Elon Musk a exercé une colossale récompense d’options portant sur 303 960 630 actions Tesla, à un prix d’exercice de 23,34 dollars par titre, propulsant d’un coup son pouvoir de vote de 13 % à près de 20 %. L’opération, documentée dans un formulaire 4 déposé auprès de la SEC, n’a donné lieu à aucune cession sur le marché libre, Tesla ayant retenu environ 17,5 millions d’actions pour couvrir les obligations fiscales liées à l’exercice.
Ces titres sont issus du fameux plan de rémunération approuvé en mars 2018, dont le prix d’exercice originel de 350,02 dollars a été ramené à 23,34 dollars après les splits successifs de 2020 (5 pour 1) et 2022 (3 pour 1). Détail important, les actions ne seront pleinement acquises qu’en janvier 2028, mais leur architecture juridique confère dès aujourd’hui un droit de vote intégral. Musk détient désormais directement 710 millions d’actions, auxquelles s’ajoutent 413 millions logées dans un trust révocable. Le patron de Tesla accumule les parts comme d’autres accumulent les projets… ce qui, dans son cas, revient au même.
Le seuil de 25 % reste l’objectif affiché. Musk l’a lui-même théorisé sur X en 2024 avec une franchise désarmante. « Si j’ai 25 %, cela signifie que je suis influent mais que je peux être mis en minorité si deux fois plus d’actionnaires votent contre moi que pour moi. À 15 % ou moins, le ratio pour/contre pour m’écarter rend une OPA par des intérêts douteux trop facile », avait-il écrit. La logique est arithmétique avant d’être stratégique, et elle vise à sanctuariser son emprise sur une entreprise qu’il entend transformer en conglomérat d’intelligence artificielle et de robotique.

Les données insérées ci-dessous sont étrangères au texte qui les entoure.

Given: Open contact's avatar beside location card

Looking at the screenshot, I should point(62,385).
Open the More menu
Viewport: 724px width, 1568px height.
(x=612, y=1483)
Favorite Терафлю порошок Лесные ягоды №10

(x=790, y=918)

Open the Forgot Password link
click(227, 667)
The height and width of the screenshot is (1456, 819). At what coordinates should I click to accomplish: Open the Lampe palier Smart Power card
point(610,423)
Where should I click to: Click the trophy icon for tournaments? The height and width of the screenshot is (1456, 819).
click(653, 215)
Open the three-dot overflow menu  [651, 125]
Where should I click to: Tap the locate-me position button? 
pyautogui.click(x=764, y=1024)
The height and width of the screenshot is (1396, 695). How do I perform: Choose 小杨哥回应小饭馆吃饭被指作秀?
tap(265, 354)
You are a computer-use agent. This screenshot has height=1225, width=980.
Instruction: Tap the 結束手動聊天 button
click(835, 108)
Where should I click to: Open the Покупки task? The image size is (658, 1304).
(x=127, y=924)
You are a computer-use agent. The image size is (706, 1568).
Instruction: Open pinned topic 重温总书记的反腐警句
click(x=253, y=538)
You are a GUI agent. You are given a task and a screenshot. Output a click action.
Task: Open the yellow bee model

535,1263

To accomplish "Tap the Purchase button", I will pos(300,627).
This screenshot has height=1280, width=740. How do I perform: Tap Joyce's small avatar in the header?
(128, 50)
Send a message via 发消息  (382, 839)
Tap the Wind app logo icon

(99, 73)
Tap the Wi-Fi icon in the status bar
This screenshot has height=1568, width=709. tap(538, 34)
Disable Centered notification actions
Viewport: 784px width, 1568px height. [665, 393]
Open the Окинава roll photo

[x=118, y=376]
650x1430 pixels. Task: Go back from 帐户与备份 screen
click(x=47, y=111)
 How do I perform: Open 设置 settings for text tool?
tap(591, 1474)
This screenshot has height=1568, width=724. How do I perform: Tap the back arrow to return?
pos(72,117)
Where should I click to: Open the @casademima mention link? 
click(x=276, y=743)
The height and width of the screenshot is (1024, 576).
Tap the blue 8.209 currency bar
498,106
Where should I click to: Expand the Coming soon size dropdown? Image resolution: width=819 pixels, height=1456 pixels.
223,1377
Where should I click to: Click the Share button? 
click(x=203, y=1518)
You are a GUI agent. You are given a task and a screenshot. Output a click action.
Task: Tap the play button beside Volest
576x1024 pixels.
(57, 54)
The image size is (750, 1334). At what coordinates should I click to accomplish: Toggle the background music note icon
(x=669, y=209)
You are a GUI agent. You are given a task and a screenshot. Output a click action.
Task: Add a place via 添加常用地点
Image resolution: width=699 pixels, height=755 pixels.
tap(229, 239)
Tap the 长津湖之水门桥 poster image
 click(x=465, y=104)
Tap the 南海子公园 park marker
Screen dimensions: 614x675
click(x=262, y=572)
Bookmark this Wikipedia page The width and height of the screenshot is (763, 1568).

L’enjeu de gouvernance dépasse largement la question actionnariale. Les actionnaires ont entériné un package de rémunération potentiellement évalué à environ mille milliards de dollars, le plus extravagant de l’histoire des entreprises cotées, entièrement indexé sur la performance. Pas de salaire, pas de bonus en espèces, rien que des actions conditionnées à l’atteinte d’une capitalisation boursière de 8 500 milliards de dollars. Tesla pesant actuellement quelque 1 340 milliards, la trajectoire requise implique une croissance d’environ 635 %, un chiffre qui ferait pâlir la plupart des modèles de valorisation conventionnels.
Les jalons opérationnels adossés à ce plan dessinent le Tesla de demain, celui qu’imagine Musk. Parmi les conditions figurent notamment la vente d’un million de robots humanoïdes Optimus et le déploiement d’un million de Robotaxis en circulation. La réalité d’aujourd’hui est plus modeste, quelques centaines de prototypes Optimus assemblés (aucun encore commercialisé) et un service de conduite autonome cantonné à une poignée de villes américaines en phase de test. Tesla injecte tout de même 5,8 milliards de dollars par trimestre dans l’IA, la conduite autonome, la robotique et ses capacités de production, un rythme d’investissement qui traduit une conviction industrielle, à défaut de garantir des résultats immédiats.
Les critiques ne manquent pas de souligner que des objectifs aussi étroitement liés à la capitalisation boursière risquent de privilégier l’ingénierie financière sur l’ingénierie tout court, et que l’ampleur du package confère à un seul homme une influence disproportionnée sur le destin d’une entreprise publique. Une clause de changement de contrôle, révélée par le Wall Street Journal, ajoute une couche d’ambiguïté supplémentaire, puisque Tesla considérerait la moitié de ses objectifs ambitieux comme atteints en cas d’acquisition ou de prise de contrôle. Ce même journal évoque par ailleurs la possibilité d’une fusion entre Tesla et SpaceX, hypothèse qui, si elle se concrétisait, redessinerait entièrement l’équation.
Depuis les déclarations de Musk en 2024 sur le seuil de 25 %, l’action Tesla n’a progressé que de 51 %, quand le S&P 500 affichait 62 % sur la même période. Peut-être le marché attend-il de voir les robots marcher avant de faire courir le cours. Avec 20 % du pouvoir de vote en poche et un plan de rémunération qui lie son enrichissement personnel à la métamorphose complète de Tesla, Musk a, du moins, aligné ses intérêts avec sa vision. Reste à savoir si cinq points de pourcentage supplémentaires et quelques centaines de milliers de robots suffiront à convaincre les actionnaires qu’un quart du volant est bien la bonne dose de contrôle pour un pilote qui conduit déjà sans les mains.